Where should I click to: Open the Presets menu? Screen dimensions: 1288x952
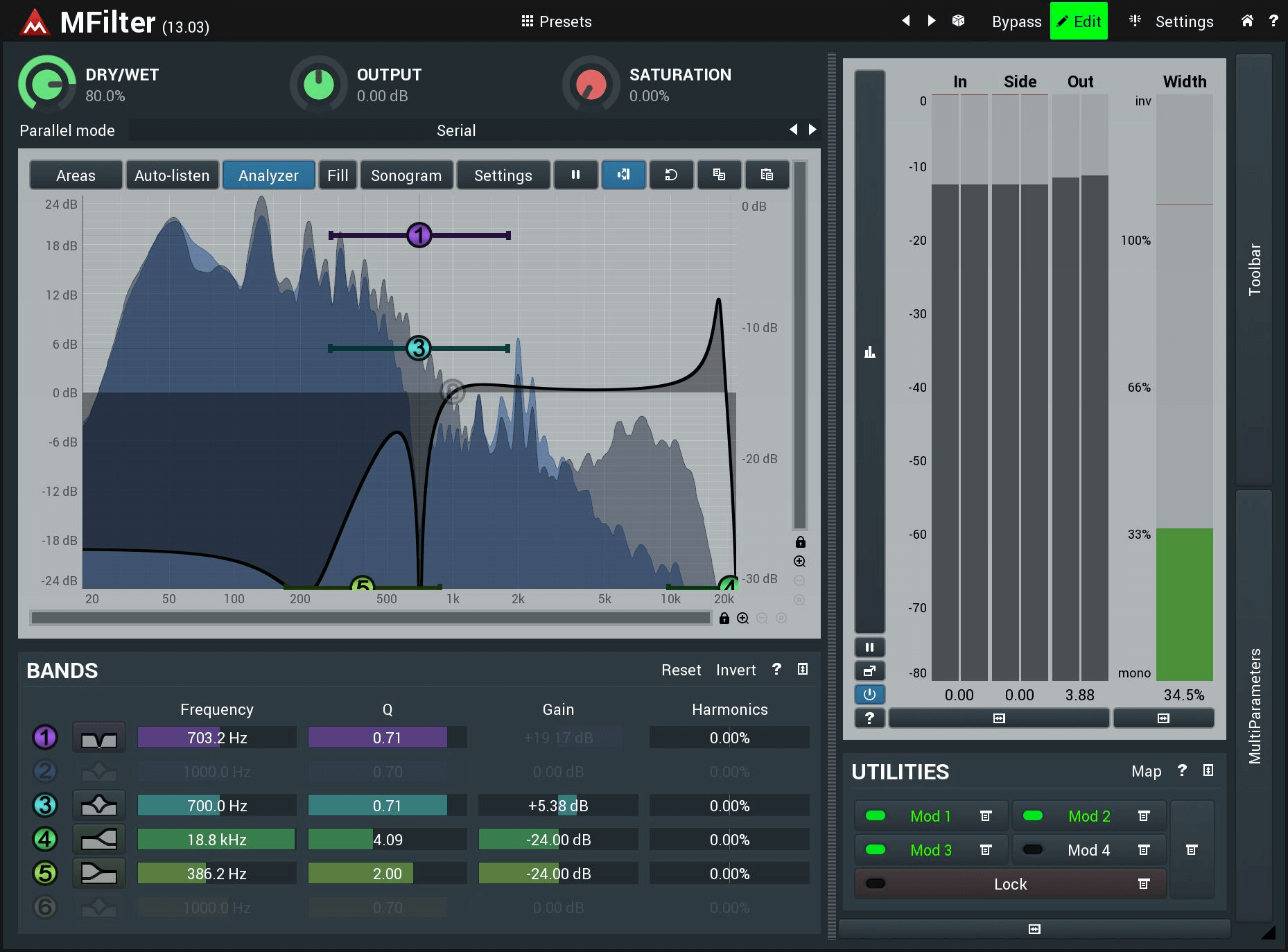coord(557,21)
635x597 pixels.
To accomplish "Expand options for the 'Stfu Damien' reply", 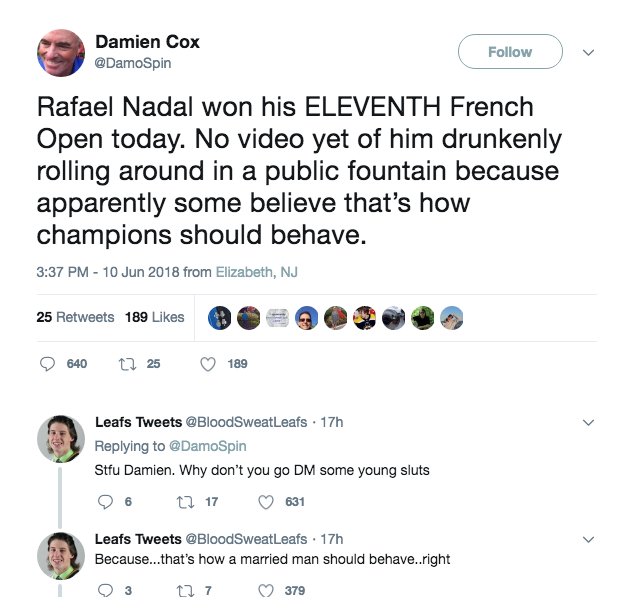I will point(588,423).
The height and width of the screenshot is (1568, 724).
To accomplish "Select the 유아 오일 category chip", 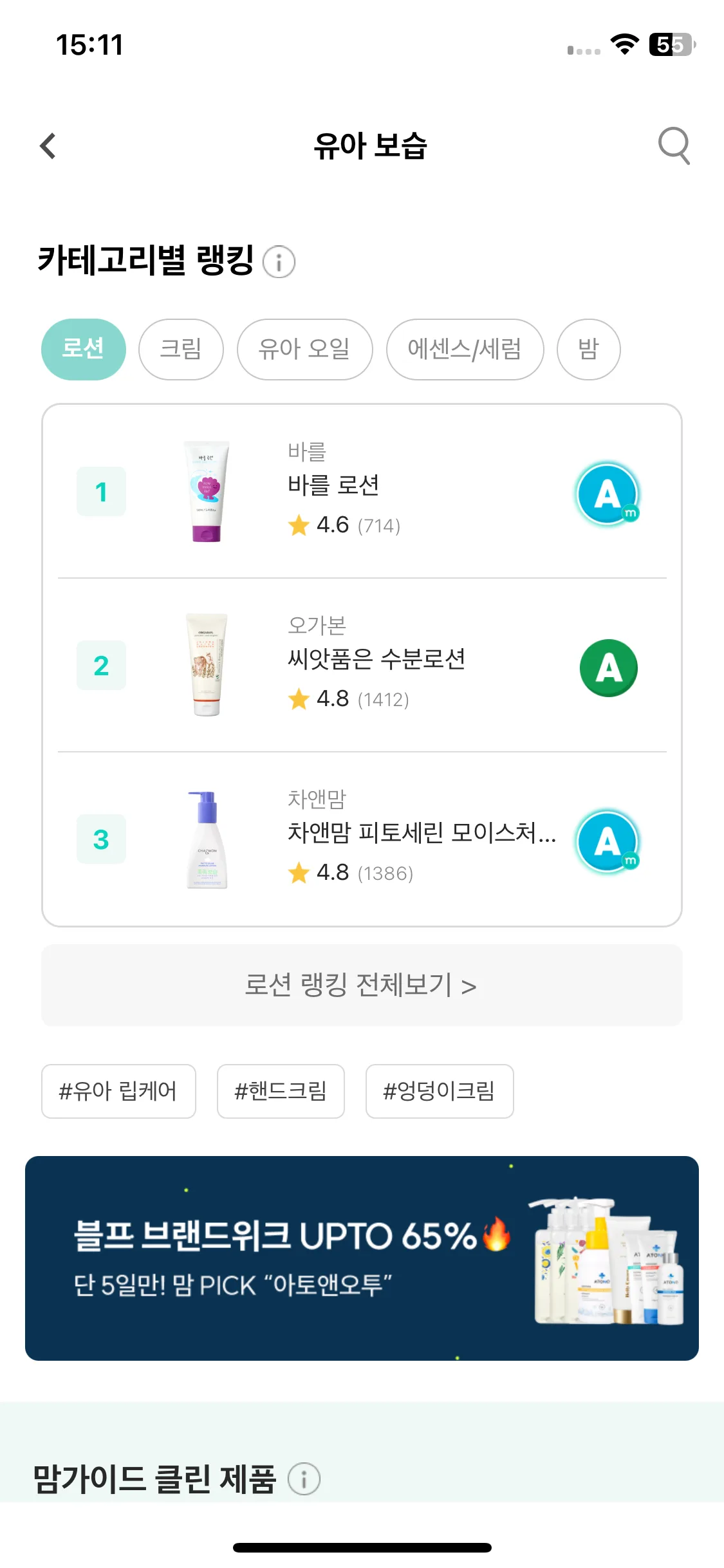I will point(304,349).
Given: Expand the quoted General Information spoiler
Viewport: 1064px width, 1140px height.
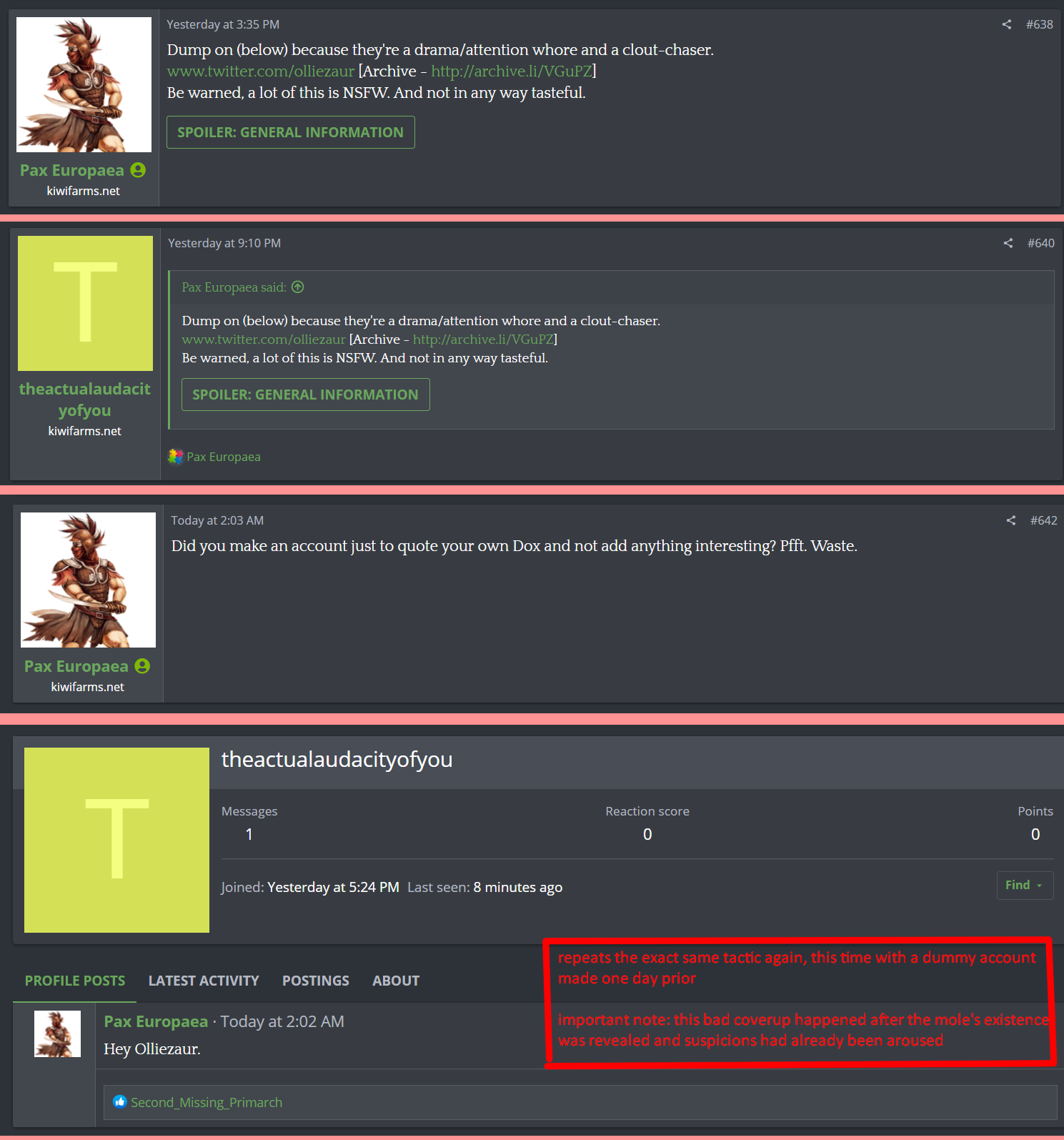Looking at the screenshot, I should click(306, 395).
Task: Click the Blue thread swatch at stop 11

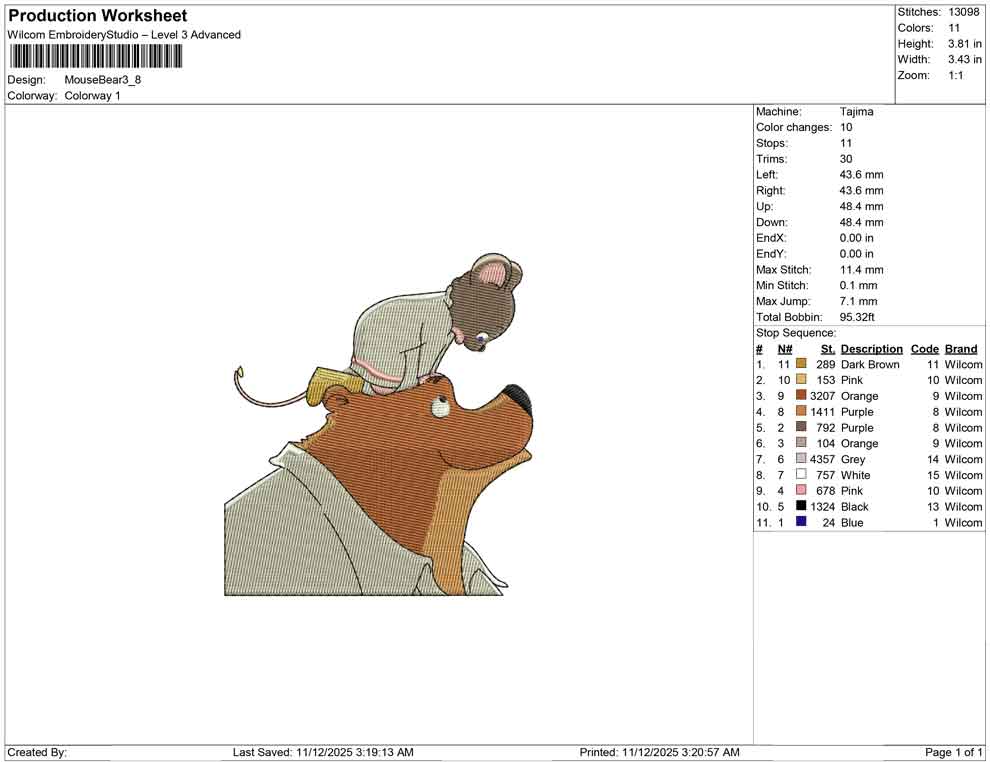Action: pyautogui.click(x=801, y=523)
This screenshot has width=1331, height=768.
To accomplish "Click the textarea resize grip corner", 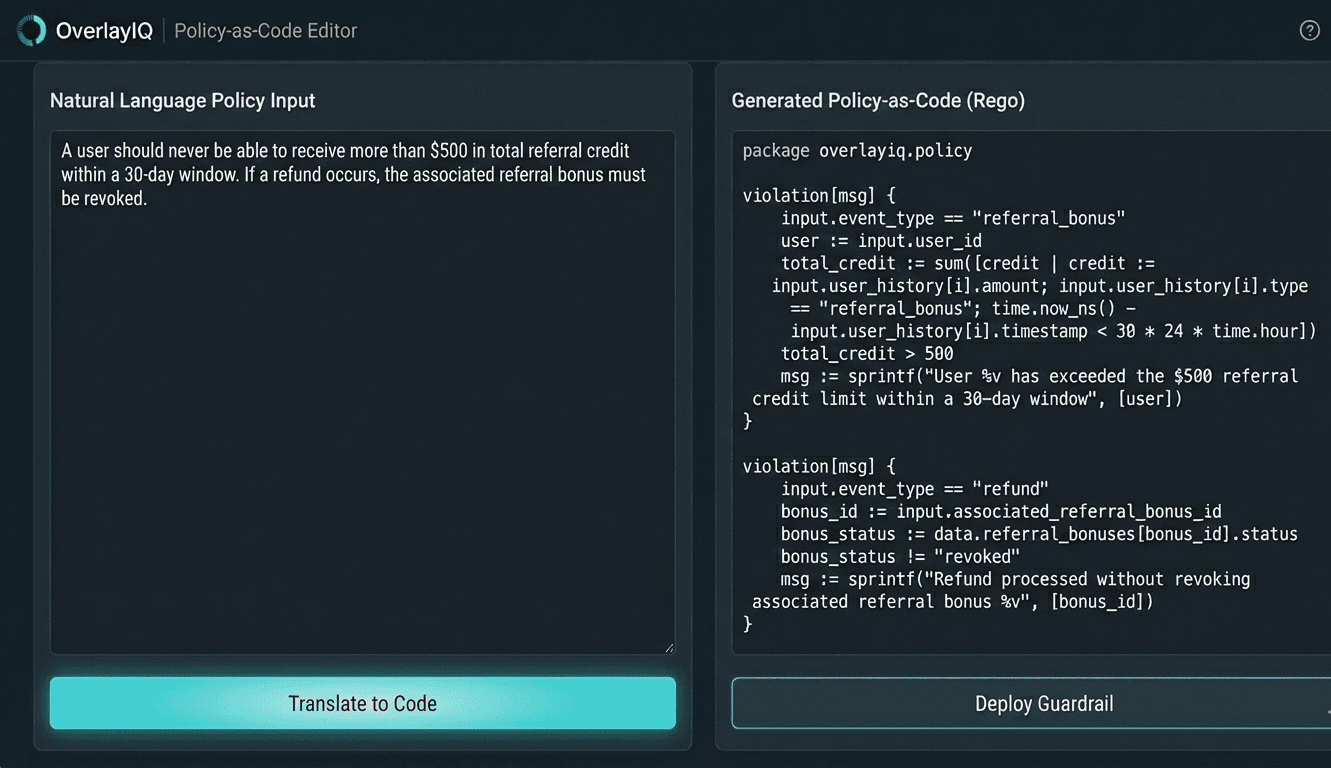I will (x=668, y=645).
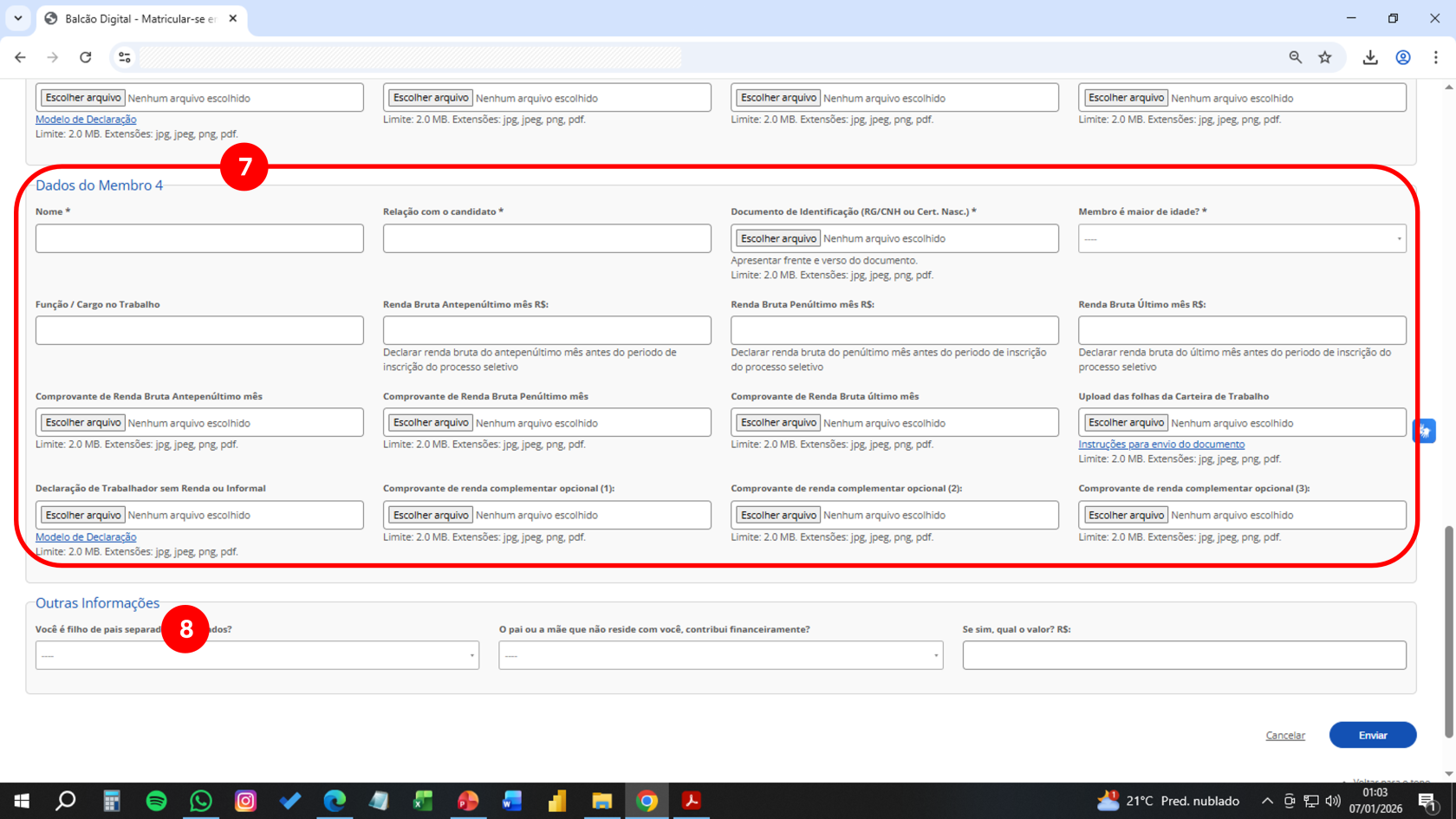The width and height of the screenshot is (1456, 819).
Task: Open the Chrome three-dot menu
Action: (x=1435, y=57)
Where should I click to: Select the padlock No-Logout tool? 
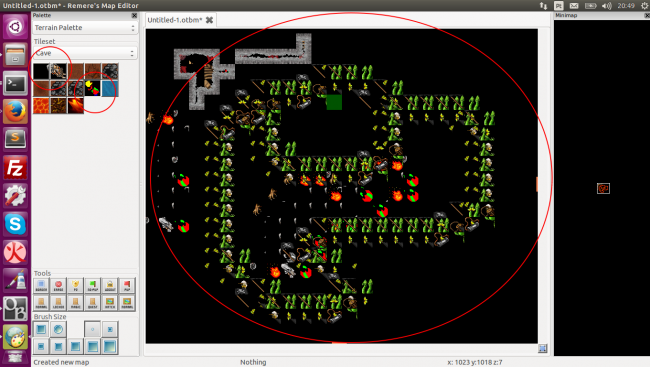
:::::
**WRITTEN TASK:** How many lines of the records above contain the string "Where" with case taken into account? Reply with the number alone.

**EXERCISE OUTPUT:** 2